→ **EXERCISE BRIEF**: Lay out the stretch of lines from the one containing "Click the red down indicator in Canada row" through the one containing "coord(189,90)" as a Markdown table with the columns "No." and "Line", skipping any blank lines.

* Begin DATA FOR THE TASK *

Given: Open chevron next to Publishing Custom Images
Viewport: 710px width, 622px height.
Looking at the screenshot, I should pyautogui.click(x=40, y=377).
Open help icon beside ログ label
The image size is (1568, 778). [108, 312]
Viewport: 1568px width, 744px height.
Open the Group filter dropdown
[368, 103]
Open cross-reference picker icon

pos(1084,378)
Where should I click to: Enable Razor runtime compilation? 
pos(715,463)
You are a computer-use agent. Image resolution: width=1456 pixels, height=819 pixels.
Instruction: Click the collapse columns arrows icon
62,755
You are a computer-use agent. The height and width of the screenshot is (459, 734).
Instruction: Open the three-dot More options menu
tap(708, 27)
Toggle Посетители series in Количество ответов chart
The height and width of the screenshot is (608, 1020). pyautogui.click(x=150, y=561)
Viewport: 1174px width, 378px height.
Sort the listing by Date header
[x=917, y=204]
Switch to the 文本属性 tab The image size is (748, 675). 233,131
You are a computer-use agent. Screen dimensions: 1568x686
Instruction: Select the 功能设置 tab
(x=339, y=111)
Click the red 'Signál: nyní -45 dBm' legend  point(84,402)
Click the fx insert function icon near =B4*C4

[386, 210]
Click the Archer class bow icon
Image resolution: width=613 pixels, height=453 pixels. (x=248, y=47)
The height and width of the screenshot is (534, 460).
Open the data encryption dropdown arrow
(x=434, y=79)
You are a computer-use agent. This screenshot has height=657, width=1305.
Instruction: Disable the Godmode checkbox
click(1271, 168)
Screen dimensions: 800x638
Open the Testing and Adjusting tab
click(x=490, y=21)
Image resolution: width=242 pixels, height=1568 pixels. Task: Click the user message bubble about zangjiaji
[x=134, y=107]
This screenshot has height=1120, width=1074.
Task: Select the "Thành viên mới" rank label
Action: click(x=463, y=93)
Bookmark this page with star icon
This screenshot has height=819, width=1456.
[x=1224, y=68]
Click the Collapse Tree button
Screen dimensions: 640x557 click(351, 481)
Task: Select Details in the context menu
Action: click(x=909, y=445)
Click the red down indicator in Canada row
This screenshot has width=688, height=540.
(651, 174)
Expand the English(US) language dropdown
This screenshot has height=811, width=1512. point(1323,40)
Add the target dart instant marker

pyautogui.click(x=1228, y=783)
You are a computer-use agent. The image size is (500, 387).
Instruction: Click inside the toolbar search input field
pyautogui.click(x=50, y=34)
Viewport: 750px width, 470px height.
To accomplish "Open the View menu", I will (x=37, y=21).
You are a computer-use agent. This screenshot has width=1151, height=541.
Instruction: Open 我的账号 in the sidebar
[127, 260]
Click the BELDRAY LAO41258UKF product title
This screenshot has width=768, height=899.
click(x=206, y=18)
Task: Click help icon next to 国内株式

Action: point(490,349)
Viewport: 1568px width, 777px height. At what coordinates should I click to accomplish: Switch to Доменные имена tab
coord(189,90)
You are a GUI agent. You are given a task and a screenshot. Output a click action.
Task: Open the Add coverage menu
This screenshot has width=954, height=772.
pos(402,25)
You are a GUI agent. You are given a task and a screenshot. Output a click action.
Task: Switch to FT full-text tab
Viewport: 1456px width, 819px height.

* End DATA FOR THE TASK *

→ **SOLUTION TO THE EXERCISE**:
| No. | Line |
|---|---|
| 1 | Click the red down indicator in Canada row |
| 2 | This screenshot has width=688, height=540. |
| 3 | (651, 174) |
| 4 | Expand the English(US) language dropdown |
| 5 | This screenshot has height=811, width=1512. point(1323,40) |
| 6 | Add the target dart instant marker |
| 7 | pyautogui.click(x=1228, y=783) |
| 8 | You are a computer-use agent. The image size is (500, 387). |
| 9 | Instruction: Click inside the toolbar search input field |
| 10 | pyautogui.click(x=50, y=34) |
| 11 | Viewport: 750px width, 470px height. |
| 12 | To accomplish "Open the View menu", I will (x=37, y=21). |
| 13 | You are a computer-use agent. This screenshot has width=1151, height=541. |
| 14 | Instruction: Open 我的账号 in the sidebar |
| 15 | [127, 260] |
| 16 | Click the BELDRAY LAO41258UKF product title |
| 17 | This screenshot has width=768, height=899. |
| 18 | click(x=206, y=18) |
| 19 | Task: Click help icon next to 国内株式 |
| 20 | Action: point(490,349) |
| 21 | Viewport: 1568px width, 777px height. At what coordinates should I click to accomplish: Switch to Доменные имена tab |
| 22 | coord(189,90) |